Most Wall Street workers to get lower 2020 bonuses: study

12 November, 2020
Most Wall Street workers to get lower 2020 bonuses: study
Year-end bonuses for some Wall Street workers are anticipated to decline this year compared with 2019 because of the impact of the COVID-19 impact on the U.S. economy, compensation firm Johnson Associates Inc said on Thursday.

Year-end bonuses for some Wall Street workers are anticipated to decline this season compared with 2019 as a result of impact of the COVID-19 impact on the U.S. economy, compensation firm Johnson Associates Inc said on Thursday.

Overall, incentives towards the end of this year, such as cash bonuses and equity awards, will generally decline, marking the second consecutive year of mostly smaller awards, the study shows.

Retail and commercial bankers will be the hardest hit, with their year-end incentive payments likely to decline at least 25per cent to 30per cent weighed against this past year, while investment banking advisors can get to see their payments decline by as much as 15per cent to 20per cent.

Payments to asset management, hedge funds and private equity staff can expect payouts to be down 5per cent to 10per cent from the entire year before.

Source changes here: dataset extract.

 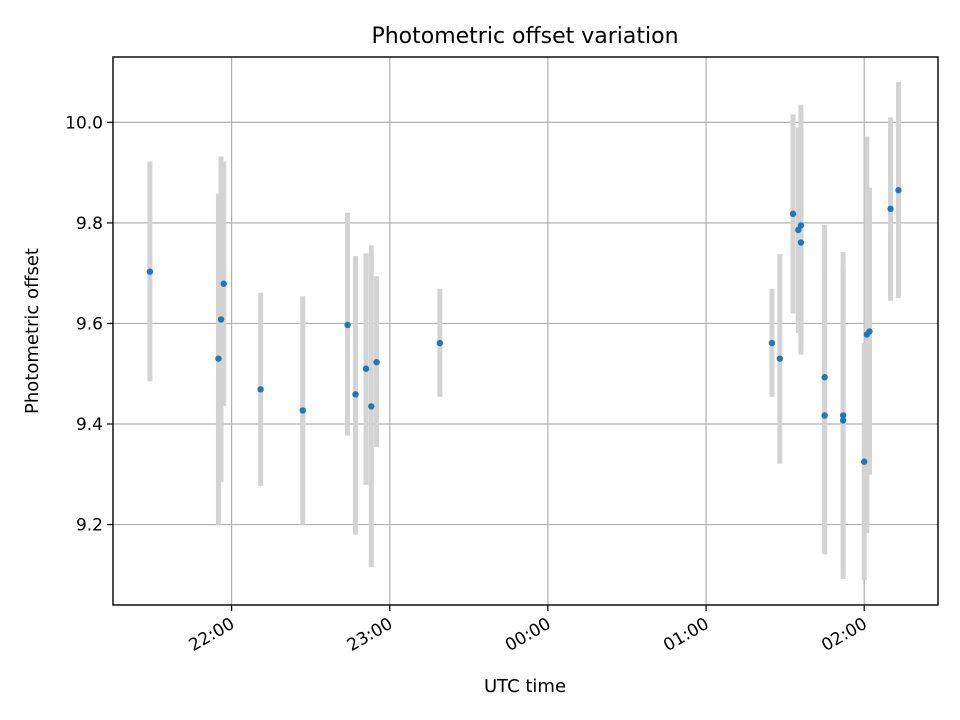 I want to click on x-tick-label: 02:00, so click(x=844, y=635).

"The pandemic is wreaking havoc on many elements of the U.S. economy this season, and the financial services industry is no exception," said Alan Johnson, managing director of the firm that did the report.

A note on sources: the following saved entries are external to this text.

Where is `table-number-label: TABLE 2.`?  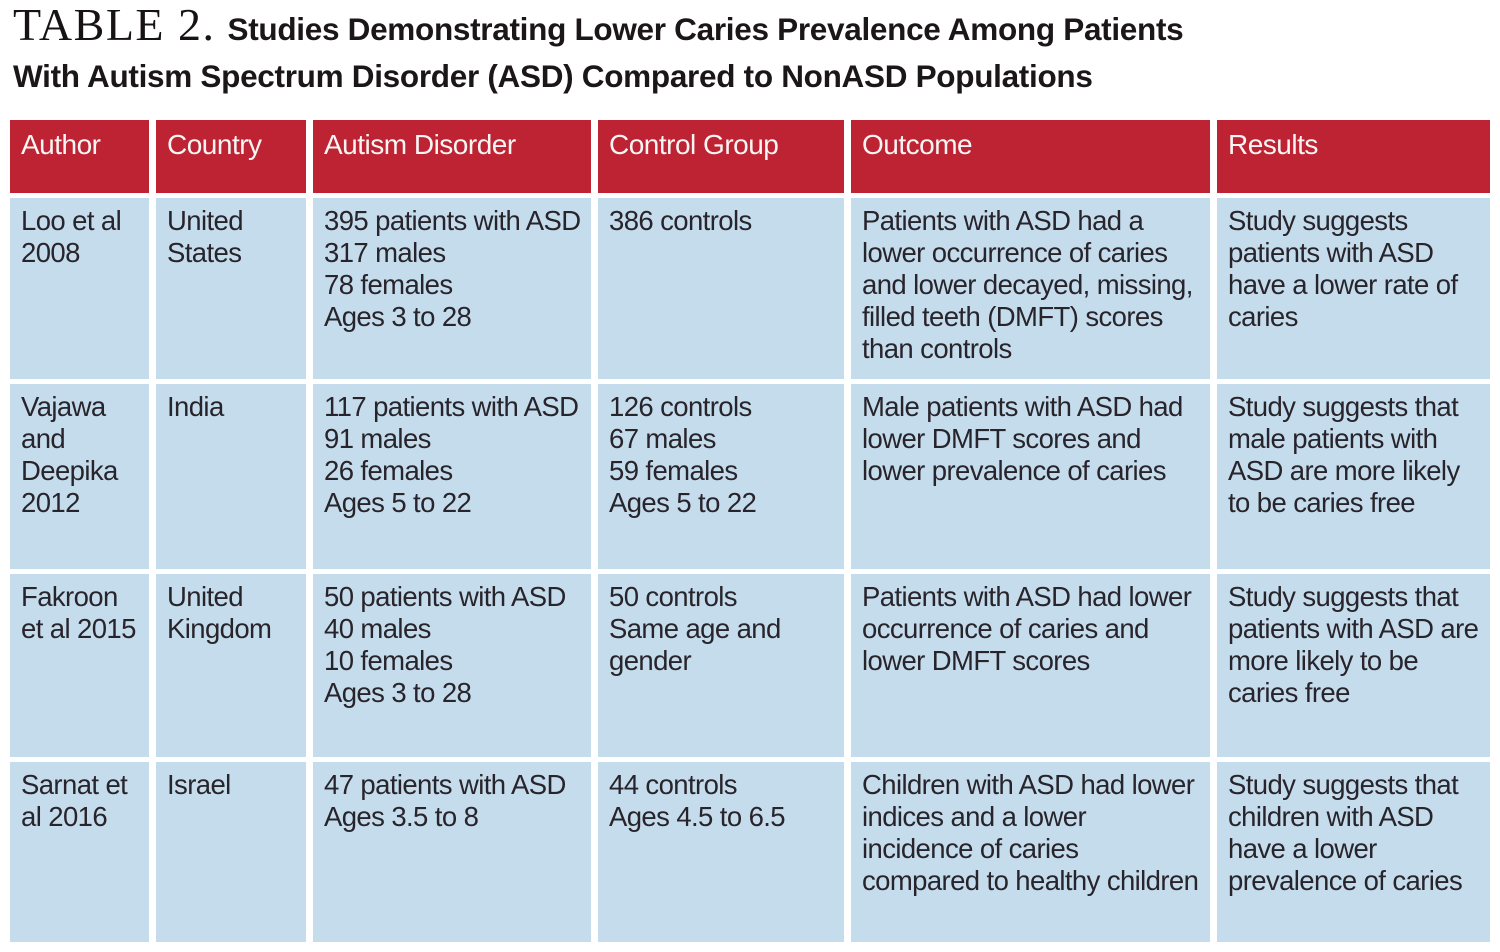
table-number-label: TABLE 2. is located at coordinates (114, 25).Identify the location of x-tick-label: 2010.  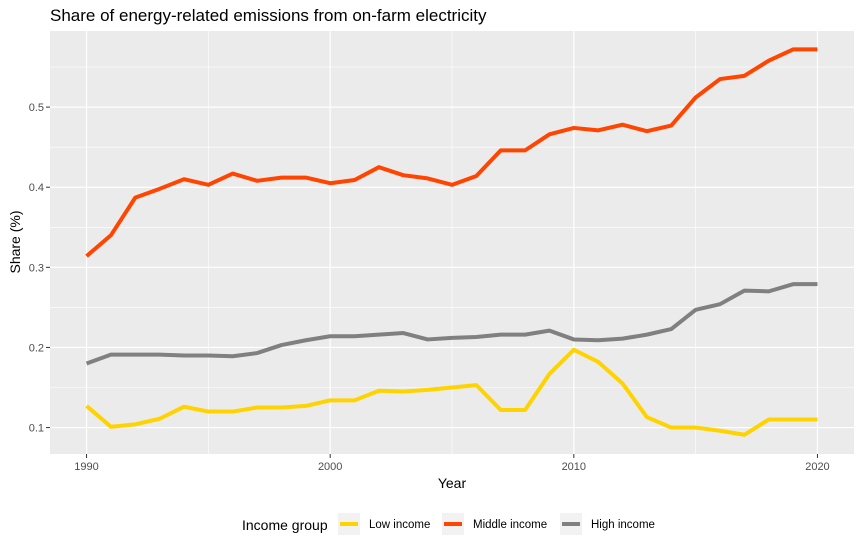
(574, 467). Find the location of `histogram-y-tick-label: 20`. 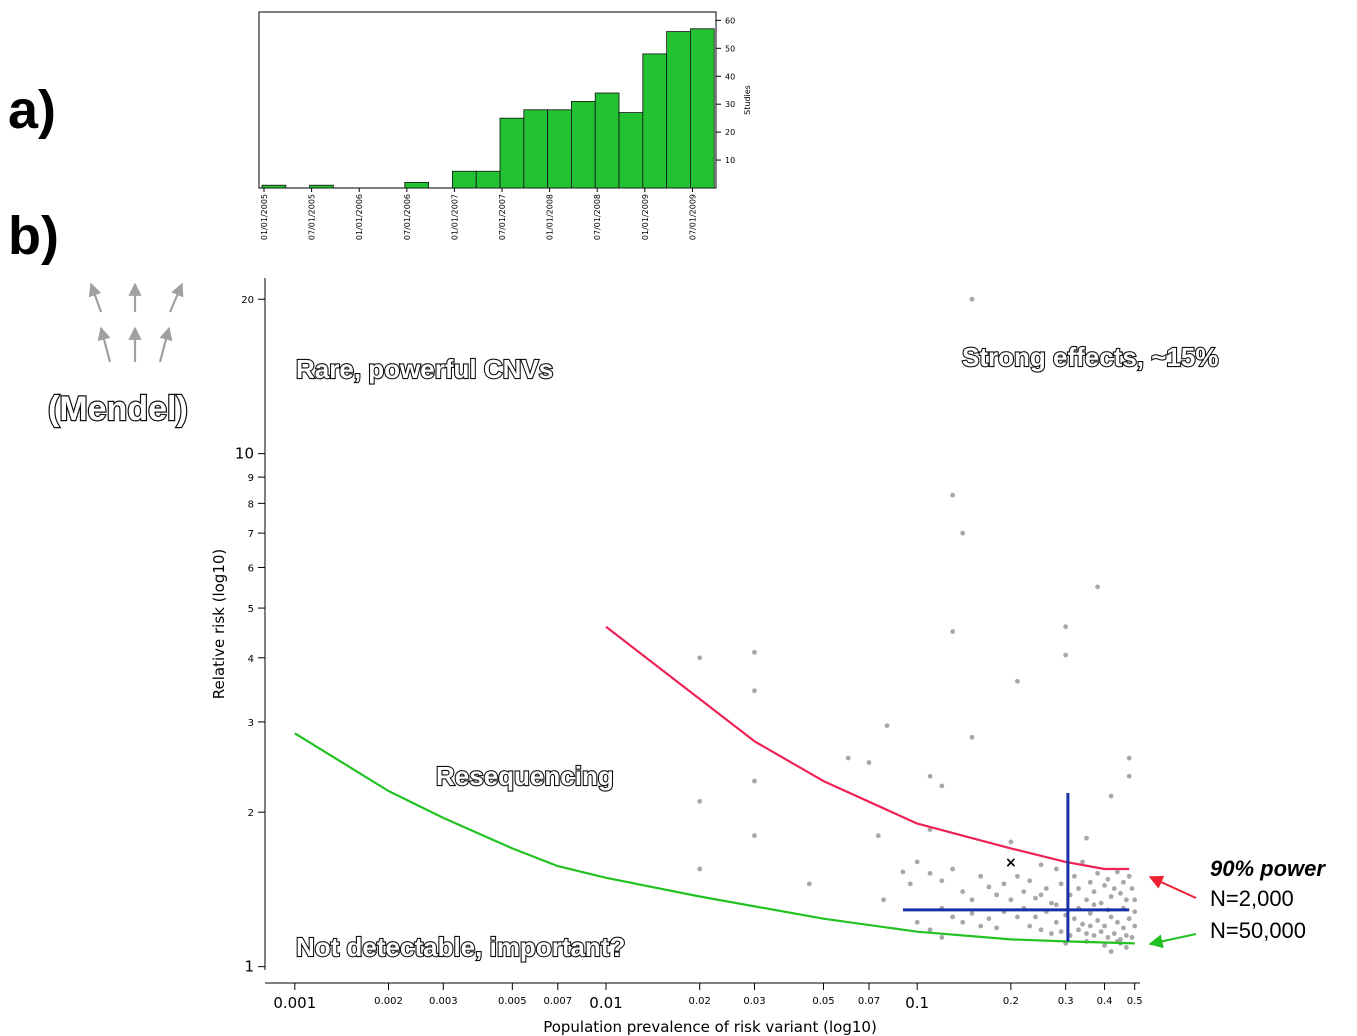

histogram-y-tick-label: 20 is located at coordinates (730, 132).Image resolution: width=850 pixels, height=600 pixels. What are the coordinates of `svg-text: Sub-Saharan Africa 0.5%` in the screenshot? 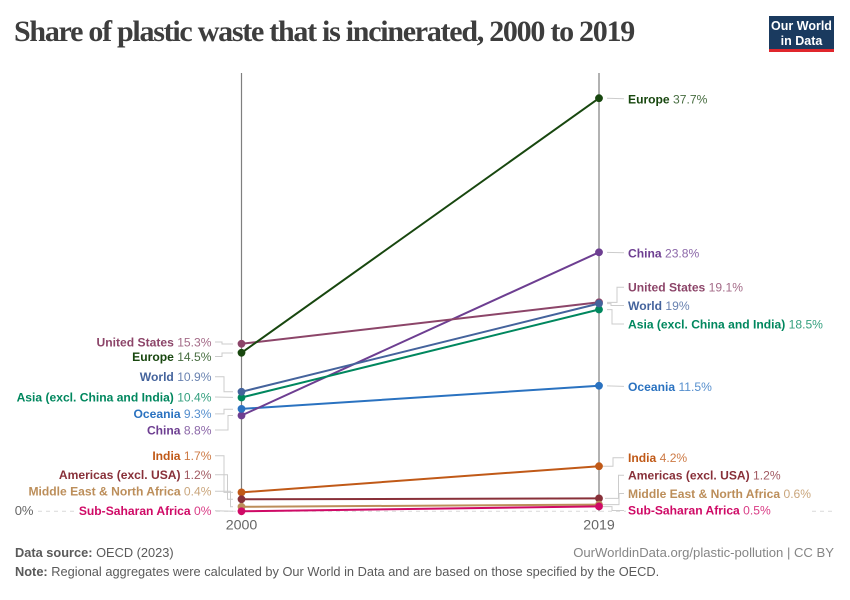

However, while retail and commercial bankers and personnel at asset managements firms have seen declines, fixed income and equities traders have benefited from volatile markets driving trading activity.

Workers in fixed-income sales & trading are expected to see bonuses increase by at least 40per cent to 45per cent while equities sales and trading staff can expect payouts to improve by 20per cent to 25per cent.

"Fixed-income pros will be rewarded handsomely as uncertainty and high volatility contributed to record trading," said Johnson.

Johnson anticipates the pandemic will continue steadily to hurt the financial services sector, overall, in 2021, but perhaps to a smaller degree than in 2020. Staff cuts are anticipated in the first half of the entire year, he said. Early projections suggest modest earnings increases and flat-to-slightly increased bonuses.